2009/08/12

夏到来!~09年7月の「赤坂璃宮」銀座店の9

 画像を見れば一目瞭然。その出来栄えは実に見事。調理の素晴らしさを物語っています。

 実はドライ・タイプの「干炒」にしろウエット・タイプの「炒河」にしろ、香港では誰にでも親しまれた一般的、かつ、大衆的な料理です。言わば、日本で焼きそばにあたるもので、焼きそばよりも好まれ、親しまれているもの。

 で、それが食べられるのは広東料理店、もしくは、香港式の洋食を扱う餐廳や咖啡舗でのこと。ちなみに幅広ビーフンの「河粉」は、メニューに「面或粉」の表示があるようにことに潮州系の「粥麵店」で食べられるますが、ほとんどはスープ仕立てのもの。

 というのも面粥店では炒め物は扱わず、提供しないのが一般的。ですから、香港の街中の「粥麵店」で焼きそばの「炒面」に出会えることは滅多にない。その理由は、どうやら「炒面」は「料理」の範疇に入るらからのようです。

 というわけで「炒面」、焼きそばは広東料理店、もしくは、小食店でのこと。それが「河粉」の炒め物に関しては、餐廳、咖啡舗のメニューにあります。しかも、その調理、味付けは、素朴で荒々しい。「干炒」は、ベタベタに油っぽくて味付けは濃厚。「炒河」のあんかけはとろみたっぷり、といった按配。

 しかしながら、日本のソース焼きそばがそうであるように、ソースの焼け焦げ味が粗雑で乱暴な調理をカバーして、なんだか食をそそる。郷愁を覚えます。そう、香港の餐廳や咖啡舗での「干炒牛河」は、まさしく日本のソース焼きそばのそれ。郷愁を覚える懐かし味です。そんなあの味!を求めて、たまらず餐廳、咖啡舗に飛び込む人も少なくない。香港B級グルメの上位ランクに位置する一品です。

 それが、広東料理店の「干炒牛河」、あるいは「菜遠牛河」となると、いささか趣も違ってきます。料理の一品ですから、具にする素材、その吟味、味付け、調理に工夫があります。それを看板にしている料理店もあります。
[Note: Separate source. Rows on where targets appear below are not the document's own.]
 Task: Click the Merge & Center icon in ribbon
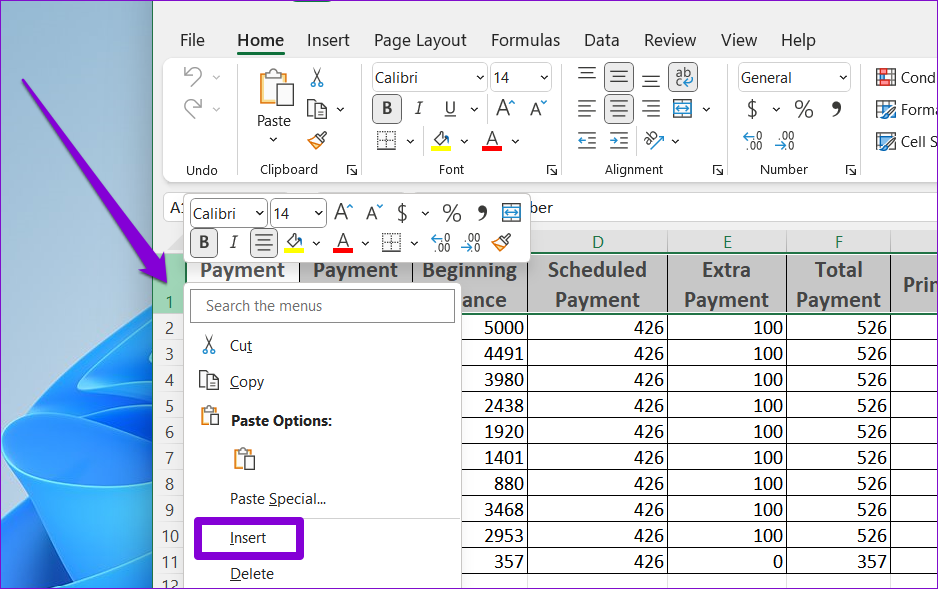tap(683, 109)
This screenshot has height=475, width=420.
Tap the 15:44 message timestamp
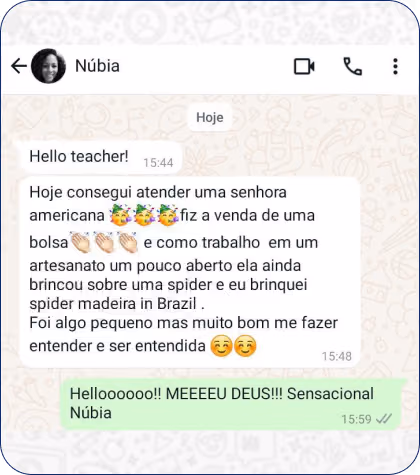point(158,163)
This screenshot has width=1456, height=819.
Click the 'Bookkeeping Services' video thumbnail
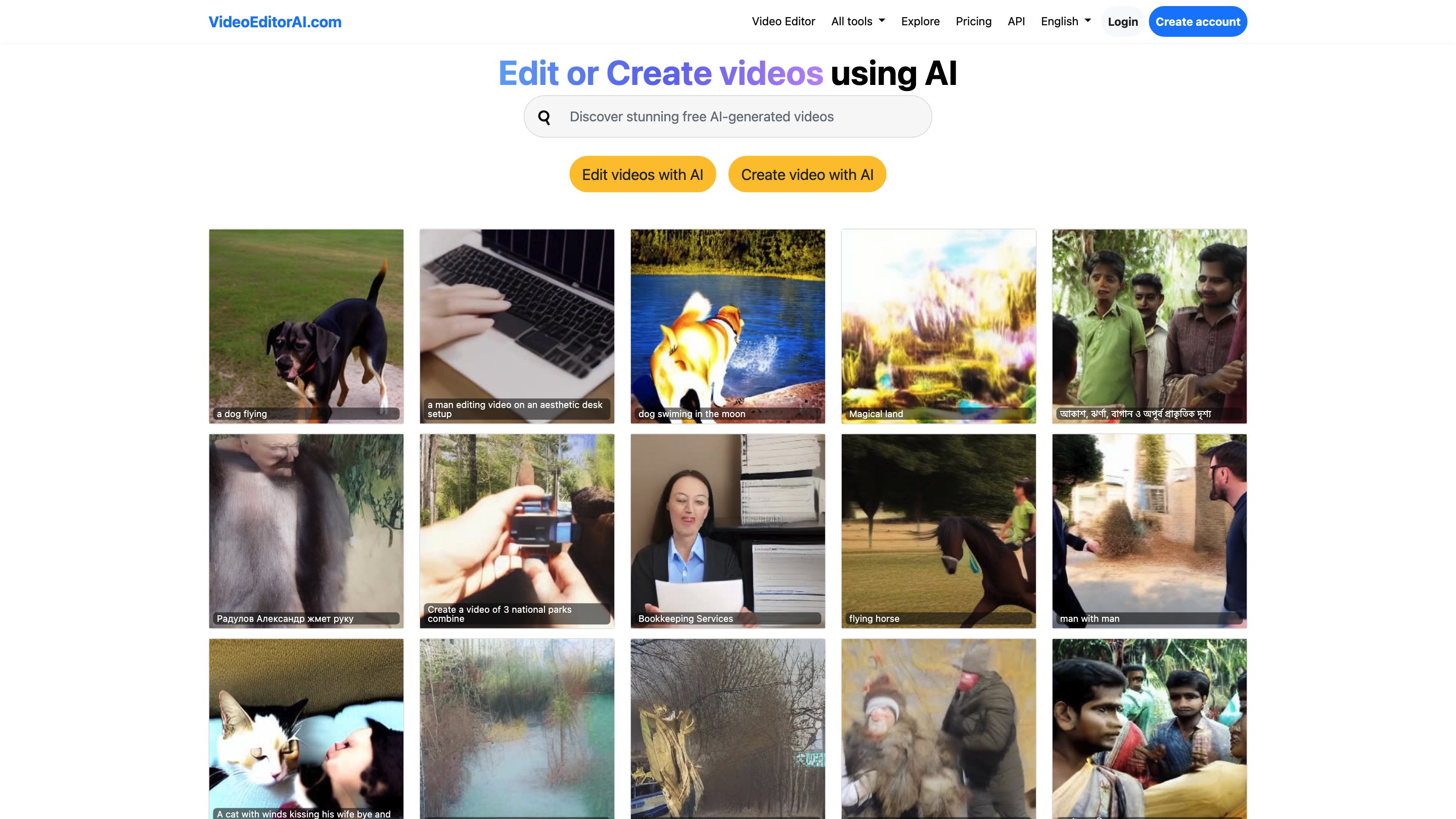(727, 531)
 たとえば飲茶で知られる陸羽茶室の「干炒牛河」は、メニューにも載っていますが、顧客、常連客の間ではその存在を知られた評判の一品。福臨門では、一時、お昼に粥麵のメニューでそれを紹介していたこともあります。が、どちらかといえば常連客、顧客のみが知る裏メニューの一品といえるかも。もっとも、香港の広東料理店ならどこだってメニューにはなくとも、頼めば作ってもらえます。

 そして「赤坂璃宮」銀座店の「乾炒沙河粉」。牛肉じゃなくって豚肉、それにパプリカ。ピーマン、レタス、セロリの細切りにもやし。そこに、玉葱のスライスも!というのが、実に憎い!その甘味、実は「干焼炒河」に欠かせないもの、だったりしますから。
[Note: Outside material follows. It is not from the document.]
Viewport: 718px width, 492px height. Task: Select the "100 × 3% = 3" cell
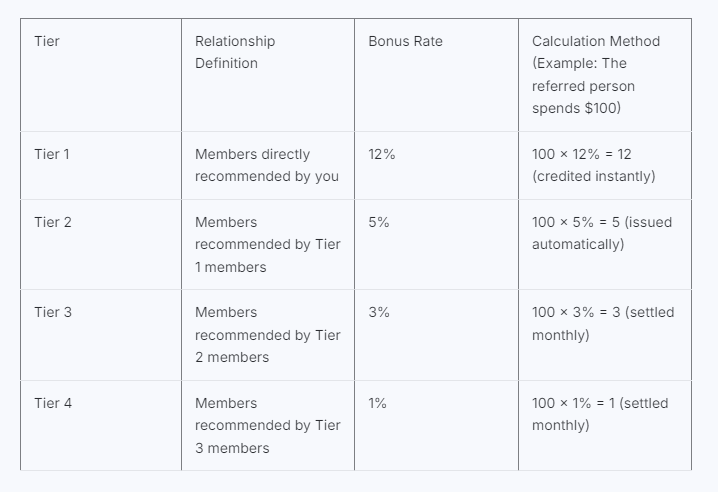pos(602,323)
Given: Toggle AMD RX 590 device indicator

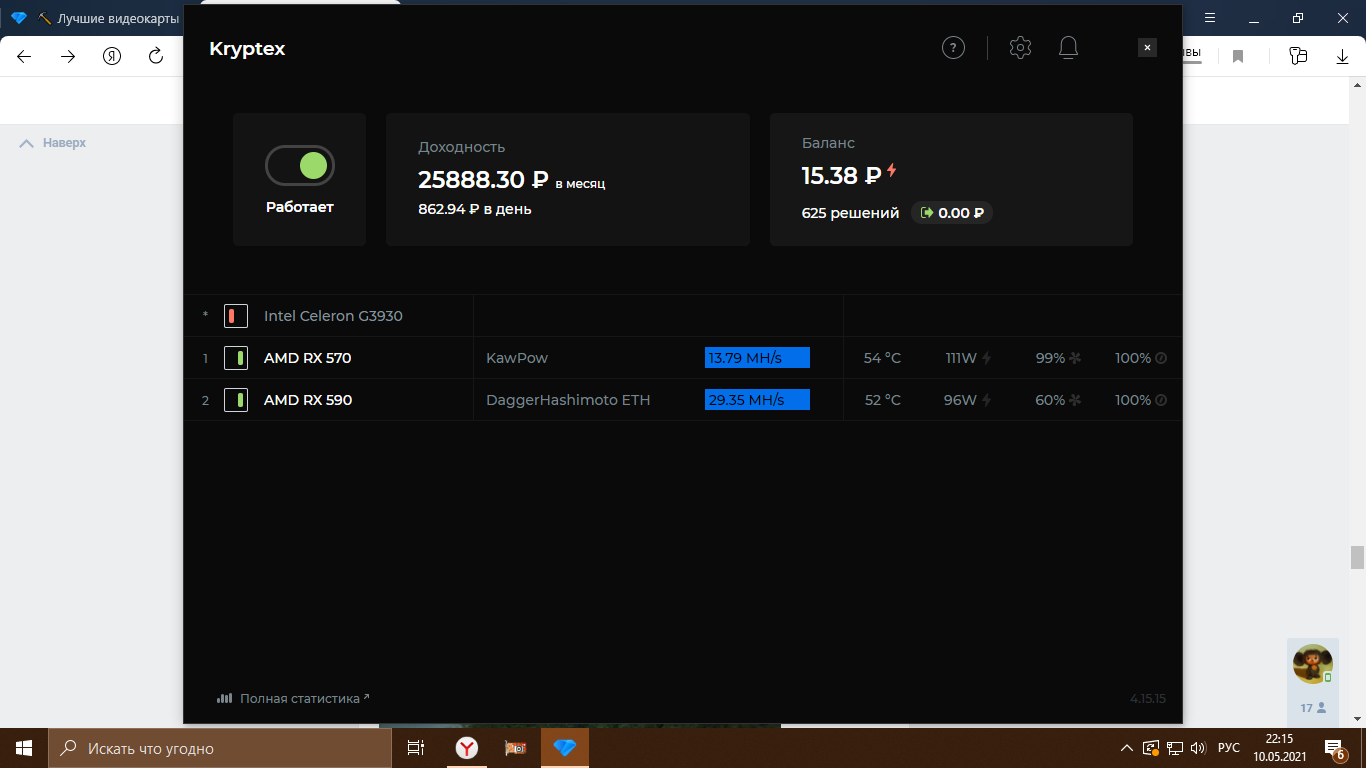Looking at the screenshot, I should pyautogui.click(x=235, y=400).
 味付けは塩味主体で醤油を味、風味づけに。押し付けがましさのない奥床しくて上品な味付けです。餐廳のそれのようにベタベタの脂っこさは皆無。しかも「干焼」とあるように調味料、だしは「河粉」に絡み付いて、余計な煮汁はありません。

 そういえば先月の「柱侯牛腩河」での自家製の「河粉」、「自家製ってこともあって、長いのがあったり、短いのがあったり、厚みがあってぼってりしていたり。そこんところはご愛嬌」なんて紹介しましたが、今月のは、長さ、厚みは均一という見事なもの。

 つるんとした滑らかな「河粉」の触感、ぷるんと弾ける噛み応えがありました。しかも噛み締めれば「河粉」にまとわる味、風味が口中に広がります。
 「これ、ほんとに旨いよね!」
 「先月食べた「河粉」は、米の粉というか、米の味、そのものだったけど、味が絡んで、格別ですね」
 「スープ仕立てで「河粉」の滑らかさ、のど越しのよさを味わうのもいいけど、こうやって炒めるとまた味わいも違って。でも、この炒め方、見事な技に圧倒されますね」と、感心しきり。

 この「乾焼炒河粉」も「赤坂璃宮」銀座店の「家郷菜」を語るに欠かせない一品なのは間違いなしです。